If every LLM disappeared tomorrow, the environment is still equally fucked as it is today. “Think of the environment” is the second most mindless appeal to emotion argument against anything other than “Think of the children.”
That said, abusive corporate environments (and they’re pretty much all abusive) turn people into automatons. Execs can thus wave LLMs around and say, “Look, you’re so useless a machine can do your job.”
And even then it does a shitty job. It misses special cases and causes messes. But it’s cheap in the short term, which is all that matters to the boss’s career. Things will go to shit in a few years, but if you’re good at executive social climbing, you are three promotions away from your bad decisions by the time anyone figures out that’s what they were.
Their goal is to attach their name to as many features/initatives as possible, owning the successes and orphaning failures, to impress their bosses. Another related goal is to have as many reports as possible. Delivery is relative to the average velocity: often, it's preferable to have a slow, inefficient operation so you can sandbag your bosses AND increase your headcount.
When it comes to improving processes and tools, managers prefer low-risk, iterative improvements which they can (somewhat) grasp. They also enjoy one-off prototypes and half-baked hacker projects which use new and shiny technology. Both categories make great fodder for PowerPoint presentations in front of shirts.
When it comes to larger, fundamental shifts which they cannot grok nor plausibly attach their name to, many managers will actively impede such efforts, as this risks upsetting the status quo which is (probably) working for them. The exceptions are usually the smart middle-managers looking to create a rising tide.
I've worked at a company that had dozens upon dozens of teams working on precisely the same problems (standard build->deploy->test->release fare), using many of the same tools, each with their own half-baked and poorly maintained configuration, plugins, dependencies, and custom libraries (sometimes, they even wrote a few tests!).
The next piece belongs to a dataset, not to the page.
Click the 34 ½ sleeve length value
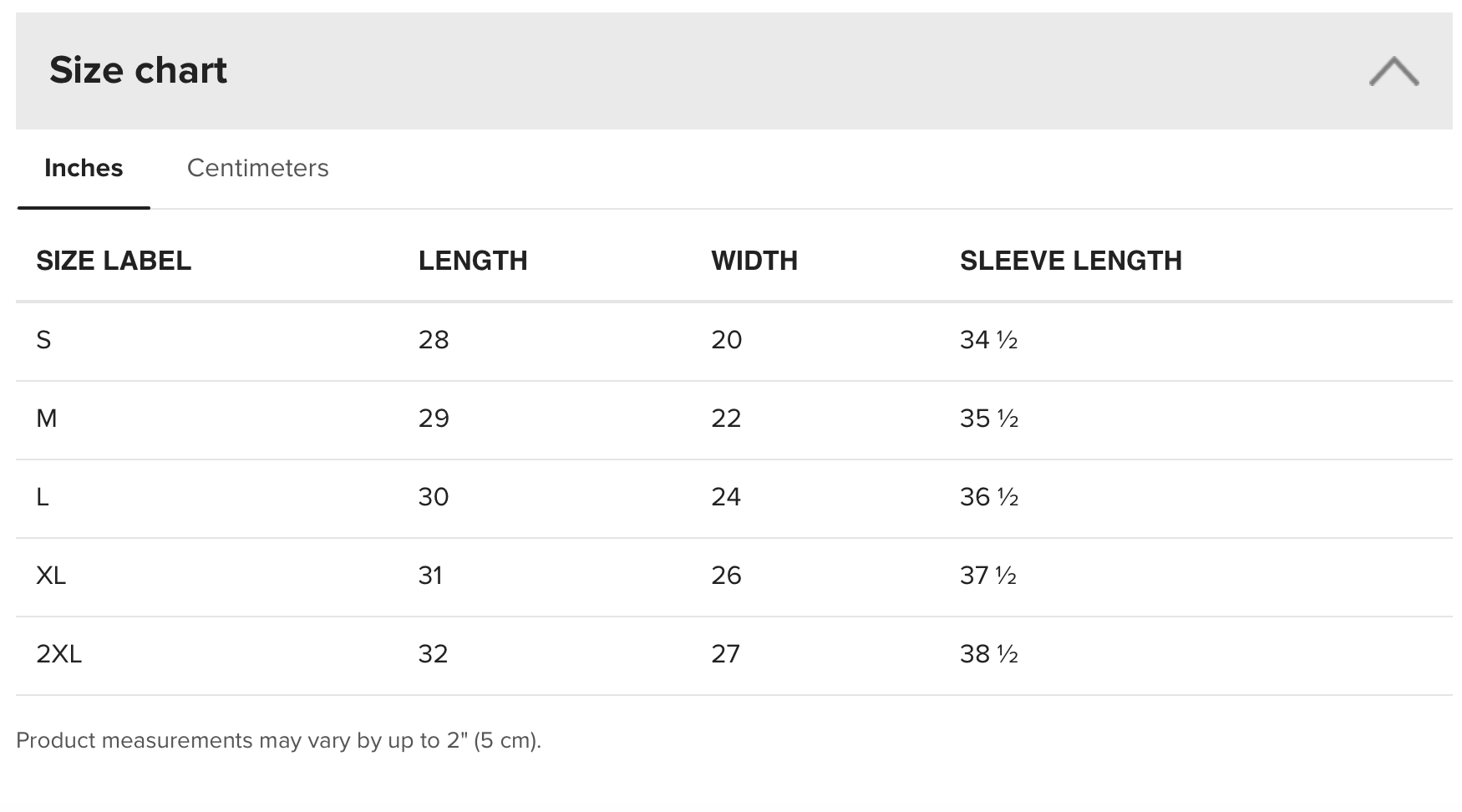point(989,340)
You can probably guess the majority of the proposal I put together, it's foundational stuff. It was presented and discussed among our senior+ engineers, and with managers.
>"You know... maybe there's value in letting teams be innovative..."
Is it perfect? No. Of course not. But having a team that is just willing to show up and work towards a goal is such a leg up over any other thing that we know that it is painful to see it argued against.
Will there be some people that make progress in leaps? Absolutely. Most of that progress will be taken up and incorporated rather quickly in the places that also employ the teams that just show up.
fatbird•56m ago
In that time, the stock price went up, and Honeywell went back on the Fortune 100. Just zero relationship between productivity or effectiveness within the company and the stock price.
whatshisface•53m ago
Losing billions of dollars doesn't keep you off the Fortune 100, only losing billions of dollars more than the other companies people could invest in.